On peut toutefois se demander quelles sont les bases du régime nord coréen. Bien sûr, le peuple a tellement été gavé de propagande depuis des décennies qu'il peine à imaginer ce qu'est une démocratie ou même le reste du monde. Mais si l'Etat nord coréen perdure, c'est qu'il y a une élite qui tient le peuple sous sa férule et organise cette propagande. Kim Jong-il, même aidé de son fils, ne peut tout faire seul. L'état major de l'armée et la grande administration ont donc une responsabilité dans la situation du pays, ne serait-ce parce qu'ils suivent les ordres du leader. Ils doivent quand même mener la belle vie, pour accepter que Kim Jong-un récupère les rênes du pouvoir. Mais ils doivent avoir pleinement conscience de ce qu'il se passe du fait de leurs décisions. Sont-ils vraiment prêts à défendre le régime jusqu'à la mort, ou bien leur loyauté peut-elle varier s'ils y trouvent un intérêt ?

Pour les puissances étrangères, la transition peut être une occasion de favoriser un changement de régime et une éventuelle réunification. Kim Jong-il a montré qu'il était instable et paranoïaque, ses rapprochements avec la Corée du sud sont aussi fréquents que brefs. Au rythme où les discussions vont, on aboutira à rien. Or malgré l'opiniâtreté de l'armée nord coréenne, le pays ne tient que par l'apport des quelques contacts avec l'étranger qui lui restent. Le plus important est son lien avec la Chine : si celle-ci est souvent navrée du comportement erratique de la dictature voisine, elle considère qu'il est dans son intérêt national de ne pas avoir une puissance alliée avec l'Occident à sa frontière. Elle ne veut pas se trouver dans la situation de la Russie voyant l'Allemagne de l'est devenir un pays allié aux Etats-Unis. D'autre part, la Corée du nord bénéficie d'une aide humanitaire de la Corée du sud. Celle-ci reste malgré tout solidaire de la population nord coréenne, leurs frères subissant l'oppression. Cette aide permet d'éviter des famines, mais retarde peut-être une éventuelle révolte du peuple.

Le moment où plus personne n'aura à redevoir quelque chose au leader nord coréen pourrait donc être une bonne opportunité pour tenter de changer les choses. Il faudrait évidemment éviter une invasion par le sud qui entraînerait une riposte immédiate chinoise.
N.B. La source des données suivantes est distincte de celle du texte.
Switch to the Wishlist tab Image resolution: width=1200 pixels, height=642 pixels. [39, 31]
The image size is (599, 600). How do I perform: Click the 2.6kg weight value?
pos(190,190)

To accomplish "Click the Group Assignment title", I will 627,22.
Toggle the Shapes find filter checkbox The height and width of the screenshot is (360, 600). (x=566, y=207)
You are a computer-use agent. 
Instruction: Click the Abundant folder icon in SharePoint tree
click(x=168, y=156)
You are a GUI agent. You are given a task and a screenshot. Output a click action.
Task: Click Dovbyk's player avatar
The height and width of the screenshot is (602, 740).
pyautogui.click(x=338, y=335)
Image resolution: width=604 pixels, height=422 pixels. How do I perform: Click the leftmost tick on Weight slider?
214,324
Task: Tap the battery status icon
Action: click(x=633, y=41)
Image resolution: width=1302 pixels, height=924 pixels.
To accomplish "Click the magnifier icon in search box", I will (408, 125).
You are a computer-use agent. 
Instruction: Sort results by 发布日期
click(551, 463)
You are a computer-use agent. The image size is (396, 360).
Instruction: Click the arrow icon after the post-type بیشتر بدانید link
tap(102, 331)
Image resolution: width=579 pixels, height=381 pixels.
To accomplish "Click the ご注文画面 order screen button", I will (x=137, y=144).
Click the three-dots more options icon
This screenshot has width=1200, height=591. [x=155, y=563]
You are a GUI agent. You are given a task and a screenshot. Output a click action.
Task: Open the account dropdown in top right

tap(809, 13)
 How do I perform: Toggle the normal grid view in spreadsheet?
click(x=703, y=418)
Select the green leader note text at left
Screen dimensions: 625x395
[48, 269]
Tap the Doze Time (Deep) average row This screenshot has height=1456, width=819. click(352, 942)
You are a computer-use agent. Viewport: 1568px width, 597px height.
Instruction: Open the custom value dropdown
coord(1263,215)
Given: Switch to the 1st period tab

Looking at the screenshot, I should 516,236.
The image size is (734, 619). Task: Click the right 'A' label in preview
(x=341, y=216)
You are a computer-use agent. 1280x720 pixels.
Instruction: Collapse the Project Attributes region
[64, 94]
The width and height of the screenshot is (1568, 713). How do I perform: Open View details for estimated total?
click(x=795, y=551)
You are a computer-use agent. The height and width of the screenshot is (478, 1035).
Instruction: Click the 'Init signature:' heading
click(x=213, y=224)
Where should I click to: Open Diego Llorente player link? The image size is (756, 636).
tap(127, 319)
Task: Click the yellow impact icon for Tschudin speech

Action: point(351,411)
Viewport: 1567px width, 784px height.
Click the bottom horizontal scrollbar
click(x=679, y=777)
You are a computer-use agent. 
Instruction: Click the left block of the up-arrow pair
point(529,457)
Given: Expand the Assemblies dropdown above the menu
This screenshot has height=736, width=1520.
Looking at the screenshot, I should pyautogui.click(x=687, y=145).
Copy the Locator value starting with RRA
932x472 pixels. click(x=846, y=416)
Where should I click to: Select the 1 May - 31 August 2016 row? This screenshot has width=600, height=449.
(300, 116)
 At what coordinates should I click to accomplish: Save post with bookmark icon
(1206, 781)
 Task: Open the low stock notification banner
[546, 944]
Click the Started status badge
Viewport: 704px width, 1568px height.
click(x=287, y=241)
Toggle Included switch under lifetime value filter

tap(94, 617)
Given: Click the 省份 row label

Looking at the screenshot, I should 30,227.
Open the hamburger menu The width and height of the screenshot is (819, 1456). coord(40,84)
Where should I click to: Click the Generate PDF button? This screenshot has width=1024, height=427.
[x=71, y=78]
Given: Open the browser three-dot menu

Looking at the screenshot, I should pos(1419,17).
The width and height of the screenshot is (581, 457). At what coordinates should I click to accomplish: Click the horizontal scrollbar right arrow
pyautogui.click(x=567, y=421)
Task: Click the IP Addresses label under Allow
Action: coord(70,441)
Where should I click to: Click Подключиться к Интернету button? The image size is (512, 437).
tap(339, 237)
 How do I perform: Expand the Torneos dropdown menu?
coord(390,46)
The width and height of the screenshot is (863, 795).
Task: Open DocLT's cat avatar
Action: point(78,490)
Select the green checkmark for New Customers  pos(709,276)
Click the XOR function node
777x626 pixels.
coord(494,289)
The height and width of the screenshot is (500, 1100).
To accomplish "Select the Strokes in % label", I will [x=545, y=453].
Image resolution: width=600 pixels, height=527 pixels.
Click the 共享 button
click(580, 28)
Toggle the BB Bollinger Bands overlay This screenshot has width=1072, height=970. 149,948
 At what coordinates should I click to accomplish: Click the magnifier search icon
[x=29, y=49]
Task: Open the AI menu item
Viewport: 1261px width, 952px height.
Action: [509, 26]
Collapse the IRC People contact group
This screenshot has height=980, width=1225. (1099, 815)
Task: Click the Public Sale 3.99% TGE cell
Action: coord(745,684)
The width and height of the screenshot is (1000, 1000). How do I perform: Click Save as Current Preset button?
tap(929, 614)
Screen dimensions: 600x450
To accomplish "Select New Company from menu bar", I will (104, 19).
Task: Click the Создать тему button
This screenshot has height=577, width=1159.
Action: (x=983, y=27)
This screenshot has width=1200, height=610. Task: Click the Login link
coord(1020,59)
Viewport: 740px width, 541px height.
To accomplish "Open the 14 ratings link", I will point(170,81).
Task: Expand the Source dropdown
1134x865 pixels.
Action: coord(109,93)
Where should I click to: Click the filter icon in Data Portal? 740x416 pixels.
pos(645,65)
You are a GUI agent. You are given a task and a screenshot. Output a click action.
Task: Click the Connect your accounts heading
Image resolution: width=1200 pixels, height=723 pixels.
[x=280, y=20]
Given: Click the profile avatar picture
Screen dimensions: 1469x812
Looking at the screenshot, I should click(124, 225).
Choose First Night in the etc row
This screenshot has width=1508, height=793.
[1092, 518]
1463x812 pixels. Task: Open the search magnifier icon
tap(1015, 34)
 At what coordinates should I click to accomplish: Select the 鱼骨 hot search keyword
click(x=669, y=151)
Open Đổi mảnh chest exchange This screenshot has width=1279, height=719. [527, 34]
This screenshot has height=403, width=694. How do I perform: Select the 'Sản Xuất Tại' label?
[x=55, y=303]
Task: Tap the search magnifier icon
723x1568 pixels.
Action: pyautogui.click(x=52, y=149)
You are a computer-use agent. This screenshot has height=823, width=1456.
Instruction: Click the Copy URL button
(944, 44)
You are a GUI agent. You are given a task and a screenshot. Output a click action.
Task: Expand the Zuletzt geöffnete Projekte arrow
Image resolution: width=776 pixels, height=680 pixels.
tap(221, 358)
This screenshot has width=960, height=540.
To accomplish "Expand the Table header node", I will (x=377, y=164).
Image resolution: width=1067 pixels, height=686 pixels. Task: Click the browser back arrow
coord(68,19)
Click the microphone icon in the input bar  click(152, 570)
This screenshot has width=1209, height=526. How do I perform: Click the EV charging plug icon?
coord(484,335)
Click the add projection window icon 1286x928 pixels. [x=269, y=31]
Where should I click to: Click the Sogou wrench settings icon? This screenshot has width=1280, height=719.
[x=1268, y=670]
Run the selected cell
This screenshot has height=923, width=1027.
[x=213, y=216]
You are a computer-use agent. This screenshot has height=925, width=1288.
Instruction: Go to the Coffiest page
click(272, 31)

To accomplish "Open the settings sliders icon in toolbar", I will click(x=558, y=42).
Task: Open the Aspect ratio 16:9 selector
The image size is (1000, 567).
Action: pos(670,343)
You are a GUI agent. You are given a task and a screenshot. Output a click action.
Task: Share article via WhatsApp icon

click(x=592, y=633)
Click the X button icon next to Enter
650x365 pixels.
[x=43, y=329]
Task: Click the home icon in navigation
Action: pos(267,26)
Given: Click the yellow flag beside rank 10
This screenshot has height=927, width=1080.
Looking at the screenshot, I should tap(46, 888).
Un coup d'état pacifique favorisant une ouverture du régime est envisageable, qu'il soit d'origine interne ou externe. Il faudrait en tout cas entreprendre ce changement en se basant sur la diplomatie, sur le dialogue avec la Chine. Une proposition pourrait être d'effectuer la réunification, mais sans que la Corée unifiée s'engage dans une quelconque alliance : elle resterait alors totalement indépendante à la fois de la Chine et de l'Occident. C'est la solution qui avait été adoptée pour l'Autriche après la Seconde Guerre Mondiale, et avait évité une partition du pays. Le pays aurait de toute façon déjà beaucoup à faire pour remettre à niveau sa partie nord, beaucoup plus handicapée que ne l'était l'Allemagne de l'est. La neutralité de la Corée pourrait donc être une issue où tout le monde serait gagnant.